I imagine that it's not entirely unlike like being born blind.
If you've never seen green grass, you don't really know what you are missing. After all, how does one describe the deep riches and various tones of the color green, or explain the movement of color in a pool of water?
How do I explain to Mathilda (age 10) that her severe levels of exhaustion are not understood by her peers or that she will have to do a good job at explaining the nature of hypnogogic hallucinations to her partner?
Sad as this is, not knowing what a normal night of sleep is like might just be helpful as she enters the challenges of the teen years. I suppose (to some extent) what you don't know, you don't miss. As a parent of such a child, and 8 months into being on medication for insomnia and depression, keeping up a little exercise here and there and spending time reflecting on all the genuinely positive things is helping to reset the equilibrium. Plus the Professor has taken the lions share of the night shifts and with a bit more rest, my world is turning on a more even axis.
It' never easy to own up to doubts and feelings of despair. Yet there is truly a privilege in being a carer, purpose in the long nights as we search for sleep either side of dosing Mathilda, and a genuine hope with each new morning.
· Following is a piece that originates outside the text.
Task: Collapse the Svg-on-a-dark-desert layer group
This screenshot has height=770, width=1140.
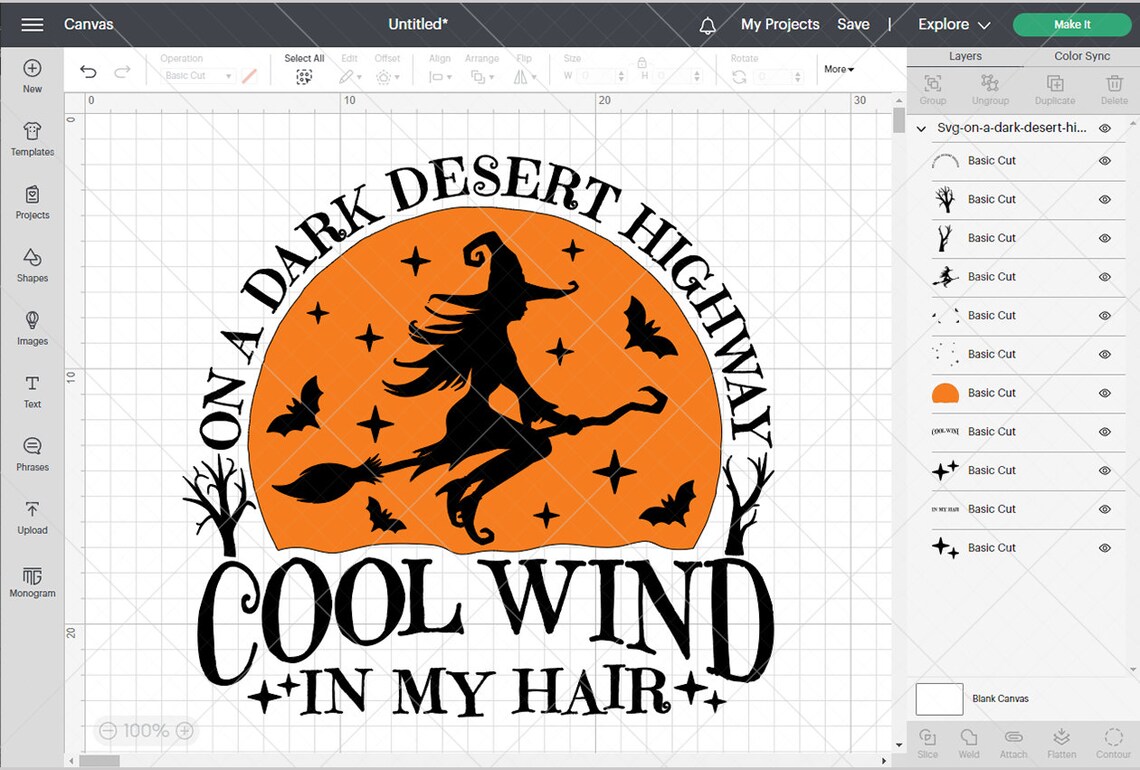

And for the 3 million people with Narcolepsy worldwide I have gained an insider’s view of the reasons why they often feel blue, although I recognize my sleep deprivation is nothing compared to what PWN experience. Yet I am able to relate better to those who are afflicted with depression, and understand the tension that comes with being a parent/carer who doesn't have all the answers and doesn't always feel triumphant.
With grateful thanks to the Professor, my sweet children, the Jenny's and Ali's of this world, our community of friends at Knox Pres and Dr Elios.